It is improper to consider whether the evidence actually affected the jury's determinations, because the actual effect of the evidence inheres in the jury's verdict. Gardner, 60 Wn.2d at 841; Briggs, 55 Wn. App. at 55.

Appellants are entitled to a new trial. We address their remaining assignments of error only insofar as they are likely to recur on remand

Accomplice Liability Instruction

Over the appellants' objections, the trial court gave jury instructions that allowed the jury to convict the appellants as accomplices if they had general knowledge that their actions would promote `a crime,' i.e., any crime, rather than the crime of which they were accused. This was clear error. See State v. Roberts, 142 Wn.2d 471, 509-13, 14 P.3d 713 (2000); State v. Cronin, 142 Wn.2d 568, 578-82, 14 P.3d 752 (2000). Should the State proceed on an accomplice theory on retrial, the court shall provide the jury with accomplice liability instructions that conform to the requirements of the Roberts and Cronin decisions.

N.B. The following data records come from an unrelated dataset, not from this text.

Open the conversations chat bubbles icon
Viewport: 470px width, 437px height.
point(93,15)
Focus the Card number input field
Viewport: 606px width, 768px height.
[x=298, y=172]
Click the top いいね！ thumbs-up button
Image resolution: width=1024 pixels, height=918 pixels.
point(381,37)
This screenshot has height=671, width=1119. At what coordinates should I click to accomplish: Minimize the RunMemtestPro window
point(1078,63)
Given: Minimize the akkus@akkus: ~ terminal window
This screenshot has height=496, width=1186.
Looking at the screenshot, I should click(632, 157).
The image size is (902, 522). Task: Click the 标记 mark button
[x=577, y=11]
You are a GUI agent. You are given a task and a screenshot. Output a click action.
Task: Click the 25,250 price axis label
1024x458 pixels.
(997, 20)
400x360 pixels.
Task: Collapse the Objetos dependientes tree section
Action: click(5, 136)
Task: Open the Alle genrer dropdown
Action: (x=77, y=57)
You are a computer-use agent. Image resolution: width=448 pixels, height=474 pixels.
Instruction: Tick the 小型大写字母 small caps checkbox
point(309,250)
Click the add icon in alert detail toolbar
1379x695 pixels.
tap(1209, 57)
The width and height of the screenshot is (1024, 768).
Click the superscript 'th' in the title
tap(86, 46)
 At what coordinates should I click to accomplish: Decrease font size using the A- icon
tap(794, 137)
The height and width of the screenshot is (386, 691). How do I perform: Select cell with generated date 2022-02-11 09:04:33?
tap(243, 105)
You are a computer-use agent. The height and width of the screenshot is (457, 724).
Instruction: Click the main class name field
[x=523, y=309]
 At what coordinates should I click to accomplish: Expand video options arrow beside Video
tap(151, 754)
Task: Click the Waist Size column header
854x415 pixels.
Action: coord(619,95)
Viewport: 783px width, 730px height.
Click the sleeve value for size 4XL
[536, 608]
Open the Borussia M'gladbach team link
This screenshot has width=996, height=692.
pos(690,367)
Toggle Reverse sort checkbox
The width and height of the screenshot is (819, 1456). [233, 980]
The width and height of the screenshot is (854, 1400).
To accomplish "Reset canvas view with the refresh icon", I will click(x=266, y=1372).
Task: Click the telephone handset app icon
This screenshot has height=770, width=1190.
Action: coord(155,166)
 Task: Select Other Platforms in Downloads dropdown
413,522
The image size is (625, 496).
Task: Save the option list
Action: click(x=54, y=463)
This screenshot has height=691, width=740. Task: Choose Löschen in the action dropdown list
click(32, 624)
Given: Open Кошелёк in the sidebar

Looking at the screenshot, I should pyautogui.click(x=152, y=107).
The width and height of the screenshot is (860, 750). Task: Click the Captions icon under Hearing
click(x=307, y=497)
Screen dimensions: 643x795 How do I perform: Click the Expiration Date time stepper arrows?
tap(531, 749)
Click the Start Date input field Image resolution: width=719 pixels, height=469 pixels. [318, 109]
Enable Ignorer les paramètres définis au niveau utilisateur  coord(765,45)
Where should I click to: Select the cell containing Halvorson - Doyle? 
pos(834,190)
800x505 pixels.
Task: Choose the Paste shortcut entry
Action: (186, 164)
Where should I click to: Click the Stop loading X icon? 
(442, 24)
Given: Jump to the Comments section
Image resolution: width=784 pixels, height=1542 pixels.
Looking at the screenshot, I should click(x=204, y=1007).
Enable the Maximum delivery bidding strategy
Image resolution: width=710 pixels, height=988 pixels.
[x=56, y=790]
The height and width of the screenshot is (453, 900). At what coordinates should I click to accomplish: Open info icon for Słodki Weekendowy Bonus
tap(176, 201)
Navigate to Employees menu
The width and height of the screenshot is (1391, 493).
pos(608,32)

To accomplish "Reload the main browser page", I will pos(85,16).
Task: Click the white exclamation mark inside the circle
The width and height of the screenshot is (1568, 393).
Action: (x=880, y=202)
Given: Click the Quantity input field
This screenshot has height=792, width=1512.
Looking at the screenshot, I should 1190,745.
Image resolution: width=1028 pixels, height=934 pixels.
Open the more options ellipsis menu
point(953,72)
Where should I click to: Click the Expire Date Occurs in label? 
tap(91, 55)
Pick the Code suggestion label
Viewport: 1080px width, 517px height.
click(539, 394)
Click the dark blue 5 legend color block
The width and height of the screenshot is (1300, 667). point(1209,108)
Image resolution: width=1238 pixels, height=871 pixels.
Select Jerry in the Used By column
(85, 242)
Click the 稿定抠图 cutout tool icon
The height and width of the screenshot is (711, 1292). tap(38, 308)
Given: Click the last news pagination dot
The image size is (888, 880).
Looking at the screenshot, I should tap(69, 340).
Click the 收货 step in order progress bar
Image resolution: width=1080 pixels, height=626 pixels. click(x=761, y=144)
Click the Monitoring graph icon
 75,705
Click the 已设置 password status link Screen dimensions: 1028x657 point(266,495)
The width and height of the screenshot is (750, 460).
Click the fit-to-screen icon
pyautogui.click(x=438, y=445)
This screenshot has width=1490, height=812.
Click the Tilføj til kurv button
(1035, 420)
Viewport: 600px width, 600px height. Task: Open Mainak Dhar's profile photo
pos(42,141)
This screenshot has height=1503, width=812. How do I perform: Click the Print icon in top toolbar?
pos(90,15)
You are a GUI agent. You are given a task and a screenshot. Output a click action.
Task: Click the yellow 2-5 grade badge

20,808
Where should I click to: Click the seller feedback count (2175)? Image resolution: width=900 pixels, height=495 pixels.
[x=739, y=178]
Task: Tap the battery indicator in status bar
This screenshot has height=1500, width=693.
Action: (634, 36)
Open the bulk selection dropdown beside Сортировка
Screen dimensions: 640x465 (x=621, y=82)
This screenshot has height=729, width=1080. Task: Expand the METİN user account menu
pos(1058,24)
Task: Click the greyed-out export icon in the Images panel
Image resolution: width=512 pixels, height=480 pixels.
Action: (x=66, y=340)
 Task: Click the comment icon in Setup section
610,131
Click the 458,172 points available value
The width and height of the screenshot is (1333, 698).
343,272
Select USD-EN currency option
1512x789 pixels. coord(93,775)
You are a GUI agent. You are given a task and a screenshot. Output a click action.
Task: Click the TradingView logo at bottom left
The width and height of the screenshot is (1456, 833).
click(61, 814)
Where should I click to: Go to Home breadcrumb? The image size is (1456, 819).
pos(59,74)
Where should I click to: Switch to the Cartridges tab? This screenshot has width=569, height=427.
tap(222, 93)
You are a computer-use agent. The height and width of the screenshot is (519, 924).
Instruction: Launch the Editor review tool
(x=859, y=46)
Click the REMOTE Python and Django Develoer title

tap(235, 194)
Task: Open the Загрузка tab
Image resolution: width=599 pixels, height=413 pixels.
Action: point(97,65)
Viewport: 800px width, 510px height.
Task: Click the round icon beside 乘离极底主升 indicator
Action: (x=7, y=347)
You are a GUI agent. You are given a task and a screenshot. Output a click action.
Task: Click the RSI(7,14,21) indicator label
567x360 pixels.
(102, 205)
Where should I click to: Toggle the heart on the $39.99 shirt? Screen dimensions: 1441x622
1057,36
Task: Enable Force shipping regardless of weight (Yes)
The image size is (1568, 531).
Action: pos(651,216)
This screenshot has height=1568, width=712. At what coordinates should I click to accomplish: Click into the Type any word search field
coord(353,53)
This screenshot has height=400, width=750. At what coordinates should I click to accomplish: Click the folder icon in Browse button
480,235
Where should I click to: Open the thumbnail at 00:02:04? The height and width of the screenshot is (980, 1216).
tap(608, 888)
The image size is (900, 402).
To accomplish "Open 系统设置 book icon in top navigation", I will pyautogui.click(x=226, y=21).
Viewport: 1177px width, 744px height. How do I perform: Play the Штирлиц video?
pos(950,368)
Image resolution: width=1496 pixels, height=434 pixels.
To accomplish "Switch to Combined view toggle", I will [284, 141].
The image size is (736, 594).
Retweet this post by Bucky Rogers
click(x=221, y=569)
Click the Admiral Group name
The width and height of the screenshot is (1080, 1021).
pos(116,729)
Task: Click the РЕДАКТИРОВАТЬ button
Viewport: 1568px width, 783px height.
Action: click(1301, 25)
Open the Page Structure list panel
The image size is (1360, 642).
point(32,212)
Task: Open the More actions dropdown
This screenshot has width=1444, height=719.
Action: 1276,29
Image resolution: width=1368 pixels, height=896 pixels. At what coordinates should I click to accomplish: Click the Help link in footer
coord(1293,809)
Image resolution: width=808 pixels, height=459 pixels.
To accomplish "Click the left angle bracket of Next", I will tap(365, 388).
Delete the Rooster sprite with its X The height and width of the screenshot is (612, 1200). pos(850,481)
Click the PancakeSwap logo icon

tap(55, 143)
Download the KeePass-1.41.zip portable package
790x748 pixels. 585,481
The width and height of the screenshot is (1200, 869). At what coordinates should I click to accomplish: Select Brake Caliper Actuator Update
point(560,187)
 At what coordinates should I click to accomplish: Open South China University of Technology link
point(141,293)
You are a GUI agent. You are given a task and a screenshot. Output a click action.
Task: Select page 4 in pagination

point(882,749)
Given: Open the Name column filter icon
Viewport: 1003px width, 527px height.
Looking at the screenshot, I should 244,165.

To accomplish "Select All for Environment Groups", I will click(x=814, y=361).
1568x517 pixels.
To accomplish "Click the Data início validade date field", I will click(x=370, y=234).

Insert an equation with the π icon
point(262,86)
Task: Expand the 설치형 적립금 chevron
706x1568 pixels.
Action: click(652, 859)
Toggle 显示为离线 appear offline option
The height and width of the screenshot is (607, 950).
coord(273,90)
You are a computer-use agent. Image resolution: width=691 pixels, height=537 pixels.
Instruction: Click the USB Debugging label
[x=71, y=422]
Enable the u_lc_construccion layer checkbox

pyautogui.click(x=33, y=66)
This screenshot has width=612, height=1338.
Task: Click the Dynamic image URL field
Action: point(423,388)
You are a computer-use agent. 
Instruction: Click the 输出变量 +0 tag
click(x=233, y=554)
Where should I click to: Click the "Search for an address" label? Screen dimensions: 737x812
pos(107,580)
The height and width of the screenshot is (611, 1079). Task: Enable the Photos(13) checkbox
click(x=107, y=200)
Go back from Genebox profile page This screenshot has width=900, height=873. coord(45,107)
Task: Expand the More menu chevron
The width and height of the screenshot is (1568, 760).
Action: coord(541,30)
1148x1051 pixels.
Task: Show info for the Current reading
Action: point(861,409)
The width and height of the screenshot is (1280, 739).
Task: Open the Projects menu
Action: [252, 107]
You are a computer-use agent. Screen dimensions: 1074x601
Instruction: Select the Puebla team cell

Prosecutorial Misconduct and Comment on Franklin's Post-Arrest Silence

Appellants contend the prosecutor's conduct deprived them of a fair trial. The alleged misconduct includes comments made during closing argument, inquiries made of the defense expert, and a comment on Franklin's post-arrest silence.

A conviction will be reversed for prosecutorial misconduct only if `there is a substantial likelihood that the alleged prosecutorial misconduct affected the verdict.' State v. Lord, 117 Wn.2d 829, 887, 822 P.2d 177 (1991). We will not consider claims of prosecutorial misconduct absent a contemporaneous objection, unless the conduct was `so flagrant and ill-intentioned that no curative instructions could have obviated the prejudice engendered by the misconduct.' State v. Belgarde, 110 Wn.2d 504, 507, 755 P.2d 174 (1988).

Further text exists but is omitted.